The most awesome part of this exercise is seeing the light bulb go on for the people who said at the beginning of the class that they thought there was no value in story writing or planning sessions. 

In the game, these teams spend about an hour and a half planning an imaginary event with food they're not going to eat and they are serious about it. I've seen arguments (albeit good-natured) about how to cook a specific item; that's how serious some people take it.

When I point this out, and ask how they think (hypothetically) the event might have turned out without the discussion and clarification they almost all say something along the lines of "It will be better because we did that."

It turns out there are some people who know how to cook and others who don't. Those who don't make assumptions about the time it takes and what the ingredients might include. There are food items no one has ever heard of and they have to figure out what to do about that; some of them decided for themselves what it was and others Googled them.

There was one team whose Product Owner chose to plan an event for her elderly grandmother and wanted to include a dish that everyone was familiar with but there was a twist; her grandmother always made it a certain way with extra ingredients. 

Her team would have planned to make it the way they knew how if they hadn't discussed it with her. Because although she'd written it in the story and acceptance criteria they just thought she didn't know how to make it; they would have ignored what she wrote.

Then there are the story point estimates and duration estimates. Many times have I heard the claims that story points are a waste of time, or should have time attached to them, or should be "normalized" so everyone understands what they mean across teams.

When the teams in this exercise look around at the differences in the estimates and realizes that each team has widely varied expertise in event planning and catering the penny drops.
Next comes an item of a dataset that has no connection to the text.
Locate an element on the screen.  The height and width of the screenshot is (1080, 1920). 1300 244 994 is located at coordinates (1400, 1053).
The sudden realization is sometimes comical, but always electrifying.

I've had very excited students come up to me after the class asking for the game instructions and copies of the food cards so they can share it with their team at work.
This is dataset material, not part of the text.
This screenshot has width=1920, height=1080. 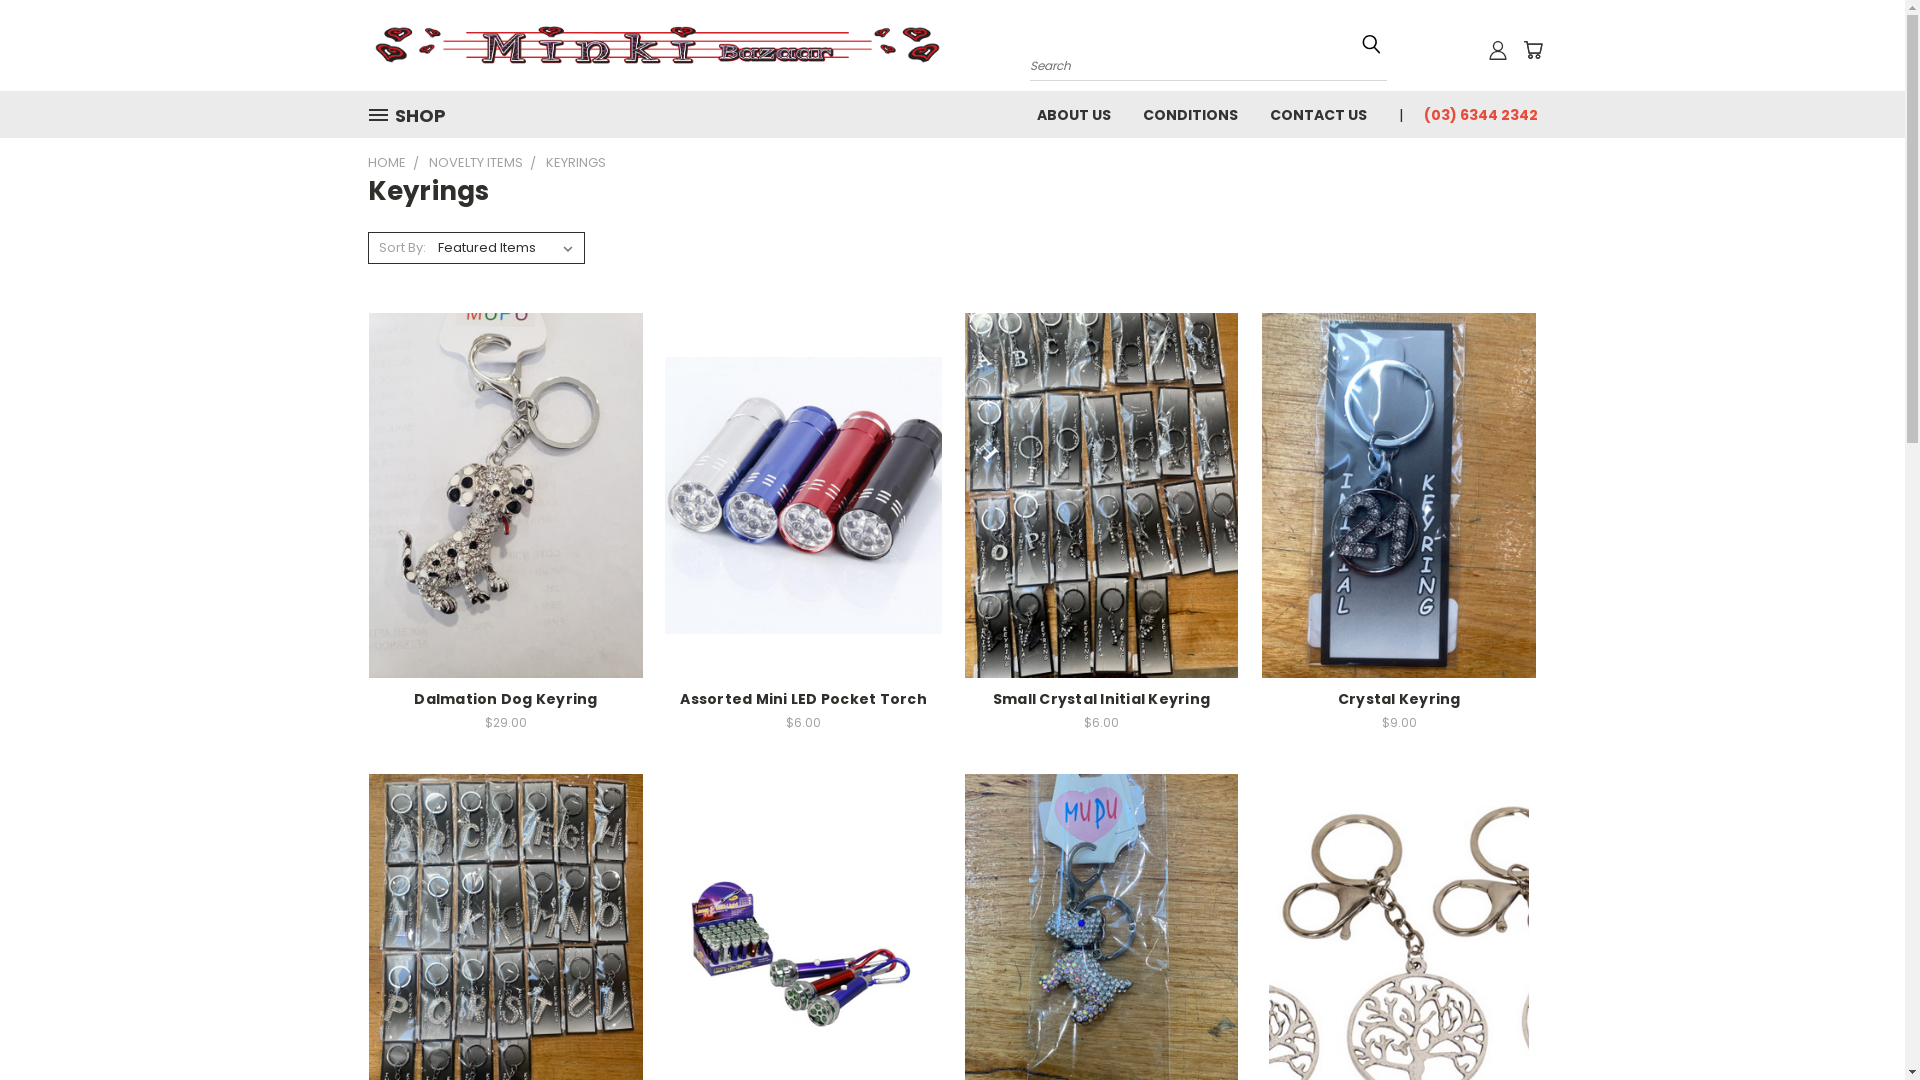 What do you see at coordinates (387, 162) in the screenshot?
I see `HOME` at bounding box center [387, 162].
What I point out to them at the end is this: we all eat food and we all hold or attend parties but we don't do it exactly the same. Our experiences and knowledge may be similar but are not the same. We all may know what tira misu is but not necessarily what's in it or how to make it. 

We all know what a wedding is but they are culturally vastly different--an American wedding generally lasts about half a day; an Indian wedding can go three days--that's a lot more food and planning.

We have to talk to come to an understanding of what we're doing, when, why and how. This game is a fun way of getting people to see that. 

As a side note, the reality and creativity people bring to this exercise consistently blows me away. It's really their energetic participation that makes it so much fun and resonate so deeply. 

I often tell the students they should take the same energy to their teams and they're often a little sheepish about that, telling me they didn't realize they could.

That is why I'm sharing this with all of you. Because we all should have that kind of fun with our teams... every day.